Tax Liability in an IRA? Unrelated Business Taxable Income (UBTI)

Publicly traded or private partnerships within the IRA can create UBTI or unrelated business taxable income. Learn how to report this information when filing taxes.

An Individual Retirement Account (IRA) is a tax-favored vehicle used to invest for retirement. With a traditional IRA, you may be able to deduct your contributions from taxable income, and if you have a Roth IRA, your distributions may be tax free. It’s also true that dividend and interest income earned in an IRA is not taxable as income.
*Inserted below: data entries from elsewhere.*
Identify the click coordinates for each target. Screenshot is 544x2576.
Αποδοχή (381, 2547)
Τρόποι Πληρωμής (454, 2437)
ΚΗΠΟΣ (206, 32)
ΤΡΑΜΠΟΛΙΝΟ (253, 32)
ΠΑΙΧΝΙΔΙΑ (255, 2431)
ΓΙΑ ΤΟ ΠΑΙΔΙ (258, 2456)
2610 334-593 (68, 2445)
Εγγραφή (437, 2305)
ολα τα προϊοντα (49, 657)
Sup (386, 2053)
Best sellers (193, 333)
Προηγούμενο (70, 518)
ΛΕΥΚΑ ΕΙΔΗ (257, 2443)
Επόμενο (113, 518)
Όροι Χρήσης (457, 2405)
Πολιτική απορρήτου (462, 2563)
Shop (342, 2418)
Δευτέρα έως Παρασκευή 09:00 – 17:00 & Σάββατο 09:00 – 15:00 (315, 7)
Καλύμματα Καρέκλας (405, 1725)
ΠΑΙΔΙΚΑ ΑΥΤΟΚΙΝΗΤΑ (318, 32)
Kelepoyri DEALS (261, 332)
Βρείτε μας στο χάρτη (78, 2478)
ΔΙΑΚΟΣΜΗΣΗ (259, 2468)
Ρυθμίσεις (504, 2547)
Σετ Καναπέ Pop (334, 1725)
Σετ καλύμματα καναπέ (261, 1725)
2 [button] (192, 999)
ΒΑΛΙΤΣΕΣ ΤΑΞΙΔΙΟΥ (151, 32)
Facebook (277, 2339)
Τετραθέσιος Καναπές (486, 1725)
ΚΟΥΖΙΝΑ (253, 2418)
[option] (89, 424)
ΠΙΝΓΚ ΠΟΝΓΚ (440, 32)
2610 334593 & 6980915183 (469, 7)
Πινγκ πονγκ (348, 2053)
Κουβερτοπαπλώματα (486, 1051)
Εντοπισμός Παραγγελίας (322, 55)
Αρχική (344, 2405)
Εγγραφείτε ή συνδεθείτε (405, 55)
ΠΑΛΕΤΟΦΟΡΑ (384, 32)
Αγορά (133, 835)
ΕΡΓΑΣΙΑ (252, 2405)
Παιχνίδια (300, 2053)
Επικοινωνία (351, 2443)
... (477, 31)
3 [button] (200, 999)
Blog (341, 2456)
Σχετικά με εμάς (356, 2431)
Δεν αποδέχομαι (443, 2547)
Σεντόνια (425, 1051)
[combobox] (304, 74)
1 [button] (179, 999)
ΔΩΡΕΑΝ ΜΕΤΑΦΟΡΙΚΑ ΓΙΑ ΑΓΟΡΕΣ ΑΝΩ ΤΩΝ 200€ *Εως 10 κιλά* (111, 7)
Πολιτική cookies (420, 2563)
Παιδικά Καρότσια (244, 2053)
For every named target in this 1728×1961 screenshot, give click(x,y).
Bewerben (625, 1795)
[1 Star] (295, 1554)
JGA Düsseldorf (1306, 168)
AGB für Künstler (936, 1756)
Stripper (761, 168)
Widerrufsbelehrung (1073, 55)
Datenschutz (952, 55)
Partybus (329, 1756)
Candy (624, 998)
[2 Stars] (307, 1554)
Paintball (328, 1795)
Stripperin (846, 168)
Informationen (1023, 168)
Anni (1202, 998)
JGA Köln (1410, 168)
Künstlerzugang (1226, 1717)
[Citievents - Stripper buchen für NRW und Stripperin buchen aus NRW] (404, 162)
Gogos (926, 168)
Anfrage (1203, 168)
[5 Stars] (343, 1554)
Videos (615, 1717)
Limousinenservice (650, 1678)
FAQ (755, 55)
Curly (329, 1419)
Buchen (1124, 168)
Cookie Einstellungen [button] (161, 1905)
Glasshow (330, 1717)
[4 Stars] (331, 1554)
But here's something you may not know about your IRA and taxes: there may be tax implications and some additional filing if you’re invested in publicly traded or private partnerships, via what's known as unrelated business taxable income (UBTI). That's the name for income generated by a tax-exempt entity, by means of a taxable activity. 

How Do I Know If I’m Impacted?


  1. Separate the partnership K-1s (Form 1065) you have received per account.
  2. Determine the amount of unrelated business taxable income (UBTI) per partnership. This figure is typically found in box 20V of the K-1. Some amounts can be negative.
  3. Add up the UBTI per IRA account. According to IRA tax rules, if the gross amount is $1,000 or more, you will need to complete an IRS Form 990-T.

Let’s look at two hypothetical IRA accounts with unrelated business income.

IRA #1:

This account has three partnerships. The amounts of UBTI are $2,000, $500, and $500; that’s a total of $3,000. You will need to file a 990-T and pay taxes on $2,000 of UBTI (the first $1,000 is deductible).

IRA #2:

This account also has three partnerships. The amounts of UBTI are -$2,000, $1,000 and -$2,000, for a total of -$3,000. Although this amount is negative, you can still file a 990-T, and it may be possible to carry the amounts forward to offset future taxation. You may want to speak with a qualified tax advisor for assistance.

If you determine that you need to file a 990-T, take a look at the UBTI Action Plan prepared by TD Ameritrade.

Tips to Keep in Mind

  • TD Ameritrade provides partnership information to the partnerships per account and not per Social Security number. If your K-1 is reporting shares for multiple accounts on one K-1, you will need to contact the partnership directly and ask that they be separated by account.
  • If you file a 990-T, you will need an Employer ID Number for each IRA account. Your broker can assist you in obtaining one. Please review the UBTI Action Plan mentioned above.
  • Partnerships have different deadlines to provide your K-1. If you haven’t received your K-1 yet, you may be able to find it online at taxpackagesupport.com or partnerdatalink.com. If your partnership does not use one of these vendors, you can reach out to the partnership directly. Any taxes that may be due will need to be paid to the IRS out of your IRA account. TD Ameritrade will send this amount on your behalf, as calculated on the 990-T you provide.

TD Ameritrade does not provide tax advice. Please consult with a tax professional regarding your specific circumstances.